Women of Pregnant Age
Women of maternal age should be advised to use effective contraception to avoid pregnancy while receiving TMZ or for 6 months after termination of temozolomide therapy.
Male Fertility
TMZ may have genotoxic effects. Therefore, treated men should be advised to use contraception during treatment and for 6 months after receiving the last dose, and to cryopreserve sperm prior to treatment, as TMZ treatment may lead to irreversible infertility.
Pediatric Dosage]
There is no clinical experience with the use of this drug in children with glioblastoma multiforme under 3 years of age; there is limited clinical experience with the use of this drug in pediatric patients with glioma over 3 years of age.
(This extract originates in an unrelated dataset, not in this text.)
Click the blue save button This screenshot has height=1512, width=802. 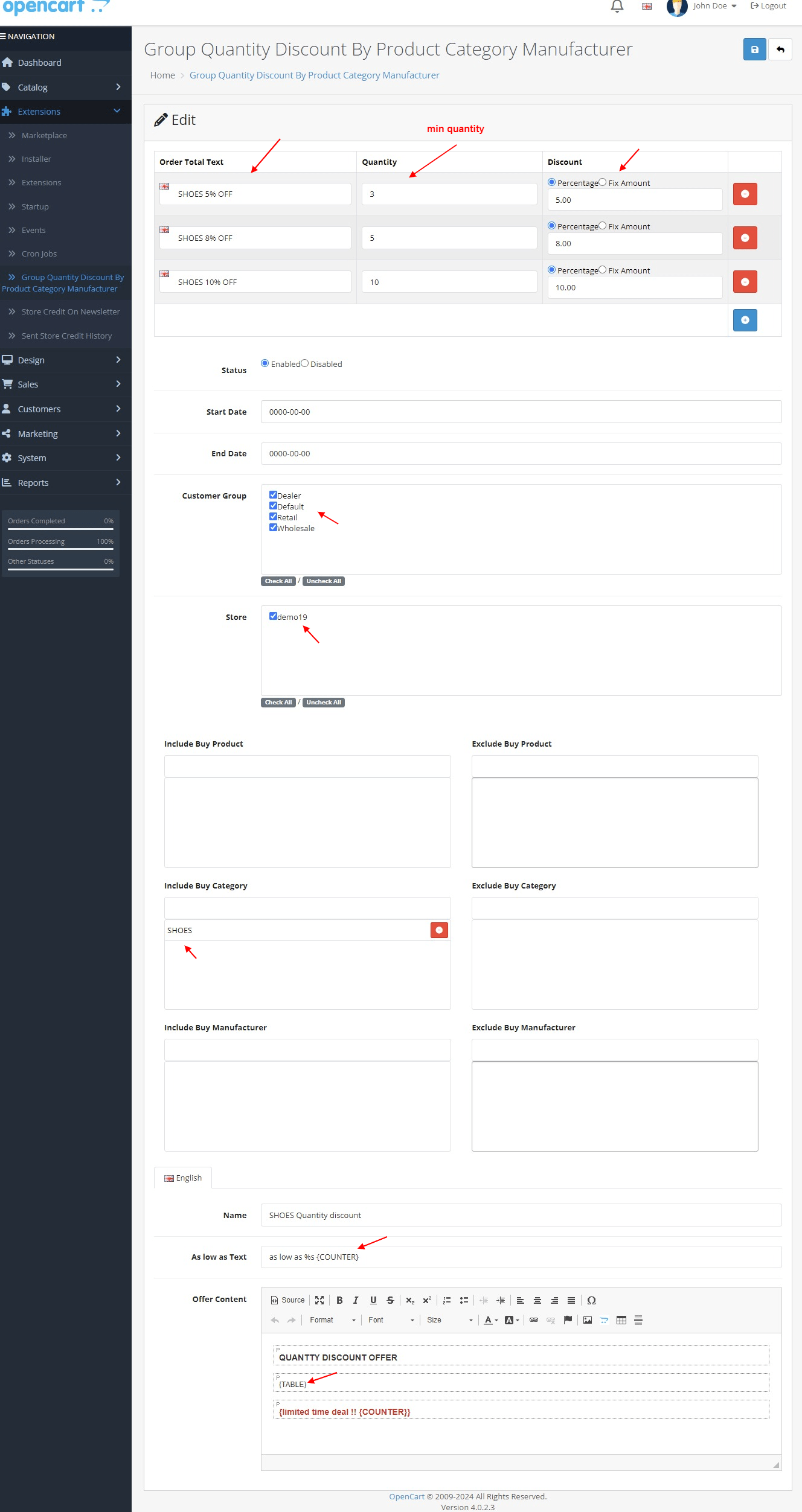tap(754, 49)
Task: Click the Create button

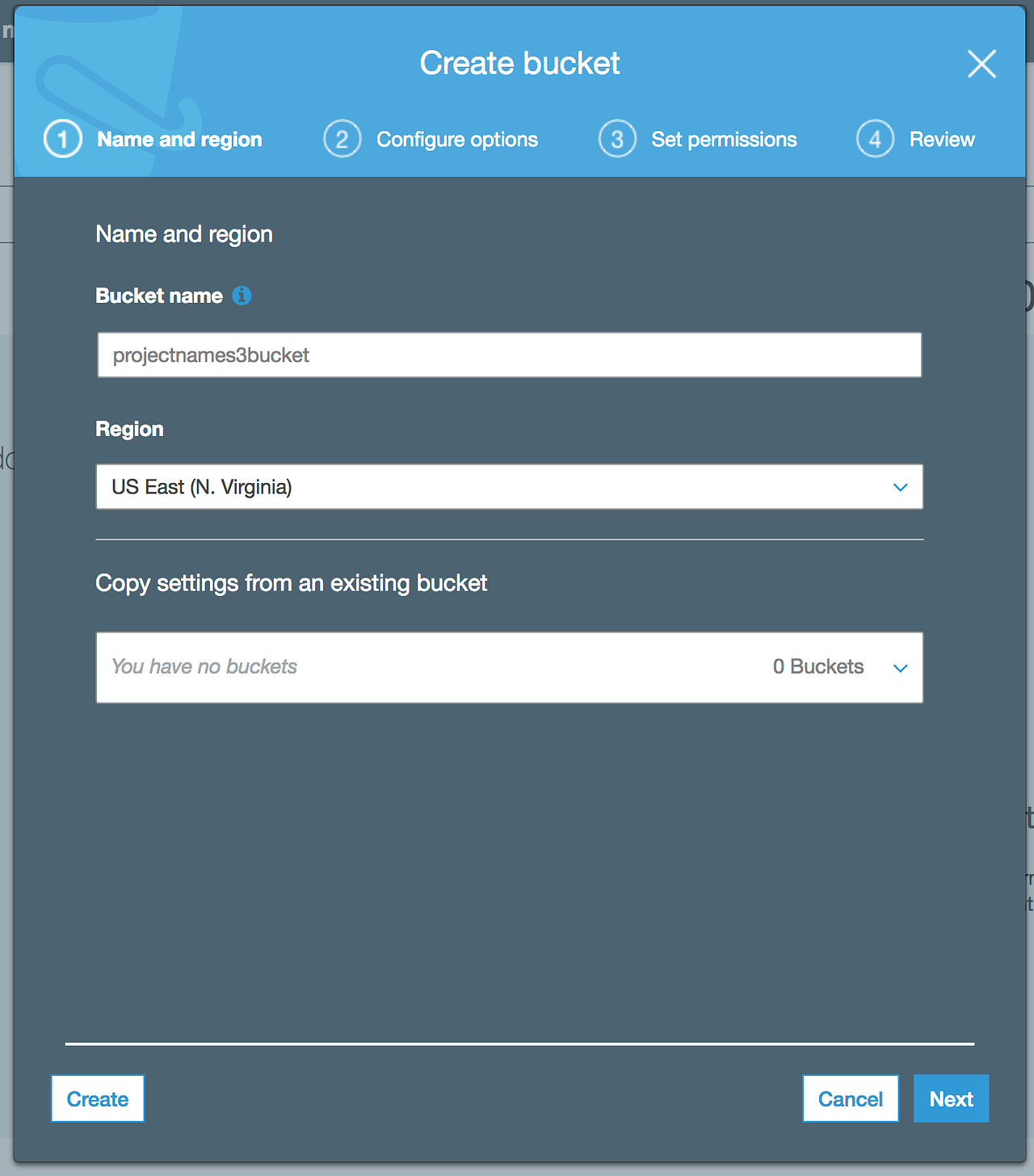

Oral temozolomide has been studied in children (3-18 years of age) with recurrent brainstem glioma or recurrent high-grade astrocytoma; patients received temozolomide 160-200 mg/m2 daily for 5 days in a 28-day cycle. The tolerability of temozolomide in children is similar to that in adults.
[Geriatric Dosing].
Neutropenia and thrombocytopenia are more likely in older patients (> 70 years) compared to younger patients.
[Drug Interactions].
In a separate phase I study, concomitant administration of ranitidine did not alter the extent of absorption of temozolomide capsules or exposure to its active metabolite, monomethyltriazenylimidazolecarboxamide (MTIC).
According to a population pharmacokinetic analysis in a phase II trial, concomitant administration of dexamethasone, prochlorperazine, phenytoin, carbamazepine, ondansetron, H2 receptor antagonists, or phenobarbital did not affect the clearance of temozolomide. A mild but statistically significant decrease in temozolomide clearance was seen with concomitant administration of valproic acid.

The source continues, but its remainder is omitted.